The Portland Press Herald reported that police Cmdr. James Sweatt told the Police Citizen Review Subcommittee Wednesday night that police had received “actionable intelligence” that the counter-protesters would demonstrate near the Black Lives Matter rallies and that two officers were deployed on buildings to protect the protesters, not intimidate them.

The disclosure, which varies somewhat from previous accounts, comes a week after at least eight largely peaceful rallies in Portland and, as the Herald reported, calls from city officials for internal or independent reviews of Portland police’s handling of them. Protesters nationwide are seeking a crackdown on police violence against minorities in response to the homicide of George Floyd, a black man who died after being pinned for nearly nine minutes under the knee of a white Minneapolis officer. More than 20 rallies have been held in Maine since Floyd’s death.

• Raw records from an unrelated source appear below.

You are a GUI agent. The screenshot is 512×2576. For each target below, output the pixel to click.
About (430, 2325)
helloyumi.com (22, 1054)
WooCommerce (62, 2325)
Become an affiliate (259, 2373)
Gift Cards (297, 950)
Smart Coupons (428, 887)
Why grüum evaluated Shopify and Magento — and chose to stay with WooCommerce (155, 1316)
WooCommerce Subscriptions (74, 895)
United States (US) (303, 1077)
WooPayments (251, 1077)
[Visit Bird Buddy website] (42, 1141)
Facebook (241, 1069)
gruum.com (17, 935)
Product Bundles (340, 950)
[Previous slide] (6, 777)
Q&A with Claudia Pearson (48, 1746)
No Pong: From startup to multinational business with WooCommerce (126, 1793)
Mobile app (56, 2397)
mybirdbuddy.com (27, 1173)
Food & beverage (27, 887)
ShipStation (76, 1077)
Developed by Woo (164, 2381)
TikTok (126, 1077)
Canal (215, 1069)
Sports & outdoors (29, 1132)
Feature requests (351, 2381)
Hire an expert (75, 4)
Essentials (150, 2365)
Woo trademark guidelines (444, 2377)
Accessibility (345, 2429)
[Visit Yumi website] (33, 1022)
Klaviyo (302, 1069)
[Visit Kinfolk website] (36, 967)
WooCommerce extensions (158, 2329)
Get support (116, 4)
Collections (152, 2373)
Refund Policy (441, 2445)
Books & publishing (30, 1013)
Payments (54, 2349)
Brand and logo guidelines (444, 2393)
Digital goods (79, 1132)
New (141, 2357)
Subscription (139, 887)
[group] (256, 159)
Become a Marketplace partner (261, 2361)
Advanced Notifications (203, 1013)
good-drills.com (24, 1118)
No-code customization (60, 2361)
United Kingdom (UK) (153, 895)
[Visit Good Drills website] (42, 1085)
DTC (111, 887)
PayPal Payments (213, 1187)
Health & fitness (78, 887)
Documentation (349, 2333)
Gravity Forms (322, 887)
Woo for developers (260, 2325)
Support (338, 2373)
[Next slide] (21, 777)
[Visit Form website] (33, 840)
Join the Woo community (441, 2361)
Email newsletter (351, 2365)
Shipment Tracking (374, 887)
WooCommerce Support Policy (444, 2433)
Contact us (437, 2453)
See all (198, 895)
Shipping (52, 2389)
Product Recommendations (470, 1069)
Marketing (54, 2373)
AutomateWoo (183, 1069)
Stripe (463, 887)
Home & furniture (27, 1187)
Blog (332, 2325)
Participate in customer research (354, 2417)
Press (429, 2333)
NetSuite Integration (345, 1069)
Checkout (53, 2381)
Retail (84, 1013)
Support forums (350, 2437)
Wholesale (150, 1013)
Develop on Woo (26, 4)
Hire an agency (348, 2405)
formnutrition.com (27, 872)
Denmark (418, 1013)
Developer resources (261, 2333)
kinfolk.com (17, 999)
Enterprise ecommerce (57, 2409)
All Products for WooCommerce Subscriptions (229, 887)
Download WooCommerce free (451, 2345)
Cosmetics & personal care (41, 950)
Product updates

“They actually did show up. They were actually armed. We intercepted them before they made it there,” Sweatt said of the counterprotesters. “We also discovered other individuals in the crowd that were legally possessing firearms, but their intent was not known. I think that’s an important note to make.”

Held June 5, the last protest was the first in the city organized by Black Lives Matter Portland, a nascent collective of longtime racial justice activists in the city. The group surged on the momentum built by the week’s earlier protests, which twice lapsed into disorder after a series of escalations punctuated by otherwise successful protests Monday and Tuesday night.

In an email exchange with a Bangor Daily News reporter on June 5, Portland police spokesman Lieutenant Robert Martin declined to discuss the specifics of the police handling of the first seven rallies, but did describe a photograph of an officer atop the downtown Portland Hampton Inn as appearing to feature tripod-mounted spotting scope. Commonly used by snipers, such scopes are also used for birding, surveillance, hunting, and viewing landscapes, wildlife, ships and other distant objects.

“I will clarify that the officer photographed was using a spotting scope on a tripod or bipod to observe.There was never a rifle pointed at citizens protesting as was suggested,” Martin wrote during the exchange.

“They could be mistaken for a rifle and scope,” he added in another email.